Various types of Whitework embroidery can be found in many cultures. Needlework may display different historical influences and events, unveiling the significant periods of nations “stitched” onto the big canvas of their lives. The history of one famous craft kept in Russia (dated the beginning of the 18th century) that somehow reminds Reticella, Hardanger, needle-lace, pulled-thread embroidery is very special to me.
Krestetskiy stitch is the traditional way of textile decoration where the key elements are embroidered on a cotton or linen net, with cotton or linen threads by hand. Some parts are cut out and after that, the holes are filled with stitched motifs: spider, twist, twig, etc. The geometrical ornament consists of many elements which are quite simple to process, but together they make an impression that the piece is made of snowflakes and stars placed in the squares of the net.
This type of whitework embroidery was typical for Northern regions in Russia. There is one more type of it - Chkalov guipure, it is quite alike the Novgorod tradition of embroidery, though they have some difference: while Krestetskiy (Novgorod) stitch is a variation of pulled thread technique, Chkalov guipure is made on a crocheted net that reminds a net of a fisherman, however, the embroidery stitches and the designs are quite similar.
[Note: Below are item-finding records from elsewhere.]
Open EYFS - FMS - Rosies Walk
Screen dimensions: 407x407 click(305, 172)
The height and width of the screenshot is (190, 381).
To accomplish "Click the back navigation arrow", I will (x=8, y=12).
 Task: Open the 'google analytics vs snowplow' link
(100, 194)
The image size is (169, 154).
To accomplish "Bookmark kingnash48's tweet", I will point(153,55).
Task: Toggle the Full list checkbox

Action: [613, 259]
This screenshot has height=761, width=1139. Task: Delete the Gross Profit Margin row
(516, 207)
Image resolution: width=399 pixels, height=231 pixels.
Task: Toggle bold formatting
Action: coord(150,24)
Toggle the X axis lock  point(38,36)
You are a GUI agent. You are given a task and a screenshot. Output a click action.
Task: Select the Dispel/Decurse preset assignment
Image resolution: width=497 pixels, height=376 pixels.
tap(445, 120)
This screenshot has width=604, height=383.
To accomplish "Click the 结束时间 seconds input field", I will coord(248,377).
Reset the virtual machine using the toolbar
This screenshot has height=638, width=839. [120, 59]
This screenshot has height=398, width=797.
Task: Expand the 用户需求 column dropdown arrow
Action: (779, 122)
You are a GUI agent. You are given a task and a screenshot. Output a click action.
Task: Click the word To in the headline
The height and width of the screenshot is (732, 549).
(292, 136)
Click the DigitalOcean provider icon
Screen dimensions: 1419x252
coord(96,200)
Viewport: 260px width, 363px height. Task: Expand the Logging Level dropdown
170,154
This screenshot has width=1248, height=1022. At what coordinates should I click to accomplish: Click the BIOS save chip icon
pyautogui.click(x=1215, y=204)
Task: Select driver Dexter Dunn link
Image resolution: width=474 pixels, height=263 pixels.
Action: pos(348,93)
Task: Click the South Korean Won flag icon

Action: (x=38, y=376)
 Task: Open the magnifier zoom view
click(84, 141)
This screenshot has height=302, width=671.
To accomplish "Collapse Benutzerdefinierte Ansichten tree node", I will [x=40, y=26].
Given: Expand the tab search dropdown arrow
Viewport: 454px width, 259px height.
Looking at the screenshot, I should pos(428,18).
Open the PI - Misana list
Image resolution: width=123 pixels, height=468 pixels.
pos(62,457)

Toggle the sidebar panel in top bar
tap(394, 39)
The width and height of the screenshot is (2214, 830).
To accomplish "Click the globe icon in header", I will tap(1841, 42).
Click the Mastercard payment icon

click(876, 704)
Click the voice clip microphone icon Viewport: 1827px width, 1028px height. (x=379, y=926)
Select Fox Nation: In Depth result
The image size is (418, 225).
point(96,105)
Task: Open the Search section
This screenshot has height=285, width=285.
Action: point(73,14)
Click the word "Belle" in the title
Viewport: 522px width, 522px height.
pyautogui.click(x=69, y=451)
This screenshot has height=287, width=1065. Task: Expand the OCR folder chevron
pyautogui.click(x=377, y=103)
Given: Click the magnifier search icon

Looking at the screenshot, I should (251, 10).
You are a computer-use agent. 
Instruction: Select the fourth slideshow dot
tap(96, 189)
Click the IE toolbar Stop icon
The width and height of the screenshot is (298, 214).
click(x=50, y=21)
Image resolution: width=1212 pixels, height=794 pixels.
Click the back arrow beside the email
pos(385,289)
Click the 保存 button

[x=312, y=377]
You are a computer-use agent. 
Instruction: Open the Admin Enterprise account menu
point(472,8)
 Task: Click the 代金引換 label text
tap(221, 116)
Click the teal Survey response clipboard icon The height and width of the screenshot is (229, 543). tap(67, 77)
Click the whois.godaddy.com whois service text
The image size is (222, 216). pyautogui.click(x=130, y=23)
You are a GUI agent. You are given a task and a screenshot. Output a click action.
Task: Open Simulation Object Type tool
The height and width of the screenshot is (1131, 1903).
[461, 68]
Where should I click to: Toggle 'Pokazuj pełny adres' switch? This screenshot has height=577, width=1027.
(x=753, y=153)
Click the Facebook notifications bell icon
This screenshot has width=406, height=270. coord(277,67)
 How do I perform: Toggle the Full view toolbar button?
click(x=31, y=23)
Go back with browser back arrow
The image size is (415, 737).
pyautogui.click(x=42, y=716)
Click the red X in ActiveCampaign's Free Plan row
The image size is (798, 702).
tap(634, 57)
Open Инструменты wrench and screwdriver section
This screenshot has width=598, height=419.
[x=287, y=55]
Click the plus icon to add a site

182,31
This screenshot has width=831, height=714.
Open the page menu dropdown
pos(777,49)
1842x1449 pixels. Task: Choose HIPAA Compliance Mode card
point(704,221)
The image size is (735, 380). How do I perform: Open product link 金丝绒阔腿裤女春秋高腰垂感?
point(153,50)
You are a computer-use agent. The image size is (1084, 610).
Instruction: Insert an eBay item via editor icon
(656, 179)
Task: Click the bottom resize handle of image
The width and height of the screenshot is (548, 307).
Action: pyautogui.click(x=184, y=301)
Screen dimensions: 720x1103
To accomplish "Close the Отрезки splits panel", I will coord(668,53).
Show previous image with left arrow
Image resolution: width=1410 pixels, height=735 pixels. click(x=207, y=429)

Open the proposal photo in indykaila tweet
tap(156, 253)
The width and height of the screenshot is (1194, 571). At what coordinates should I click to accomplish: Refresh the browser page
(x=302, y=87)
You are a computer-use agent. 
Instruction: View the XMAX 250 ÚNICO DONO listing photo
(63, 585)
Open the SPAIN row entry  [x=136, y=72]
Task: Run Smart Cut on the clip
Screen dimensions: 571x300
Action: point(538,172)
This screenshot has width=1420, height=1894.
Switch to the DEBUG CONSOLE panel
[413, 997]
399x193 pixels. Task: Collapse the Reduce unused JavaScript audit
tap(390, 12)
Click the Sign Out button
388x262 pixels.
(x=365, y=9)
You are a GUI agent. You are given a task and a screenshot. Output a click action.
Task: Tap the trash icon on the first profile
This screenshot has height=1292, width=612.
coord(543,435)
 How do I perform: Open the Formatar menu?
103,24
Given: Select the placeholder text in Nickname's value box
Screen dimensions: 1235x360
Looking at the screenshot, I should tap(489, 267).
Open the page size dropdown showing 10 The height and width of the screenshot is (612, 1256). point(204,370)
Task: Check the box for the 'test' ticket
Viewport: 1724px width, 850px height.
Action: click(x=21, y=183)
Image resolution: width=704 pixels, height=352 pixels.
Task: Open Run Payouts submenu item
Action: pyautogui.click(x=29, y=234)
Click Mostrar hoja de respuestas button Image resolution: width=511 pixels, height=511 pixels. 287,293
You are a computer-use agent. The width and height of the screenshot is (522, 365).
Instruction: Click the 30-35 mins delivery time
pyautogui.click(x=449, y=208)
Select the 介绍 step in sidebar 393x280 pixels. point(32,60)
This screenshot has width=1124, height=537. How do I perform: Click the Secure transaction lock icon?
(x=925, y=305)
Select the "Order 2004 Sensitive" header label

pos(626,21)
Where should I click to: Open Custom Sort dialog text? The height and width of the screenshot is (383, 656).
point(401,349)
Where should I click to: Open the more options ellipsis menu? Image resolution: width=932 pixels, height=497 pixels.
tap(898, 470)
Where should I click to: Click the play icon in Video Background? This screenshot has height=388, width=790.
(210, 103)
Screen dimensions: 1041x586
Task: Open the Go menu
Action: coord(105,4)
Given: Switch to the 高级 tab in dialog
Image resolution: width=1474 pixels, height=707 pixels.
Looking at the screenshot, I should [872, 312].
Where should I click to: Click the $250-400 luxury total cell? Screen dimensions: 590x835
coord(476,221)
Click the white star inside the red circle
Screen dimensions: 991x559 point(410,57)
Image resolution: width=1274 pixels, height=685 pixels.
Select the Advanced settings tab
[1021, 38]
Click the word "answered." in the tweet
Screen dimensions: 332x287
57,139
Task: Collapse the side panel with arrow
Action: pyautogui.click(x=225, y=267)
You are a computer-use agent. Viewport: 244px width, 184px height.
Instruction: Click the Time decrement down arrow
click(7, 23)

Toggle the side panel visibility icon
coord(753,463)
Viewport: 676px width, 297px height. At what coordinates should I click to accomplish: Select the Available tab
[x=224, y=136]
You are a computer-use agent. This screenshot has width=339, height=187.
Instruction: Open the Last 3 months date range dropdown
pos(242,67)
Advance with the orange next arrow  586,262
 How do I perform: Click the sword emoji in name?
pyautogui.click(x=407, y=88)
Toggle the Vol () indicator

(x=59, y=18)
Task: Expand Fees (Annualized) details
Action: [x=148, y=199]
In the ornaments of Krestetskiy stitch or Novgorod guipure, many elements remind the symbols of pagan times, where the key elements of the design were the images of the Sun, a big silhouette of a woman ore a mother (an almighty creature, which gives life, protects, nourishes and soothes), a bird (symbolised transition and change), a symbol of tree (like the tree of life), flowers (symbolize children), etc.
In my family, the tradition of embroidery made on a net was kept by my great-grandmothers who used to make linen towels, blankets, curtains, tablecloths. They stitched along the base for the design, cut-out the parts need to be see-through and filled them with tiny stitches. I remember them, by their nets the embroideries on curtains kept the magic of the early morning light – announcing the coming of the day, letting the sunbeams go thought to play on my cheeks, pillow, blanket and to disappear reaching the rug, reminding of the time to get up. In my early childhood I used to spend much time with my grandmothers I treasure these memories of that time.
When I see the magic patterns of white stitched lace, I remember the time spent at my great grandmother' country house, the sound of an old pendulum clock that breaks the silence of my bedroom, each knock echoes the steps coming up the porch from the outside, the familiar pace enters the corridor. My eyes are closed so far, but I feel the morning light murmuring me to wake up. The smiling sunbeam goes through a small window leaf, touches the folds of the curtains, playfully jumps from the tiny holes of the embroidered mesh, sliding on to my pillow. I do not sleep, but keep the eyelids closed basking in the warmth of the down blanket. The blanket catches the sunbeams after they jump off from my cheek. The beams dance on the white linen surface, transferring the magical patterns of the embroidered curtains. The sunbeams are in a hurry, they want me to wake up, they plunge into the rows of the hand-woven rug and disappear under the bed.
The pendulum clock announce the time to get up, right after comes the sound of approaching steps that slow down on reaching the door. The door opens. There enters grandma, bringing the smell of something very delicious cooked in the kitchen, she says: ”Good morning, my darling!”. I am around 5 or 6 y.o. and the time for me moves slowly, timidly opening new things, tastes, places in a distant land at my grannie’s house, is a magical adventure full of amazing findings and play of imagination. Lots of years have passed, but in my memory these images are safe. My memory is a place where my great grandparents are living, my granny does ordinary thing: stitching her handwork, baking the most delicious bread and making the tastiest cottage cheese I have ever eaten. Herbs from their garden in a teacup, ”snowflakes” in the window in the midsummer “snowflakes” on the dinner table- all that could be a kind of writer’s sketches for a short story, was so magically real in the childhood.
My mother is also a person who strengthened my passion for embroidery of that kind when I was a teenage, teaching me to use the puled-thread technique and I found this way of textile design quite interesting, though as a teenager, I preferred bright colours and postponed practising embroidery on a net. Now it is my of my favourite type of whitework, and I like that it may be used not only as whitework embroidery for some home decoration. The net can be formed (pulled out) on coloured linen and the surface can be embroidered the same or different colour threads. It gives numerous ways to decorate a simple piece of cloth and make a fashionable outfit, accessories with a remarkable accent.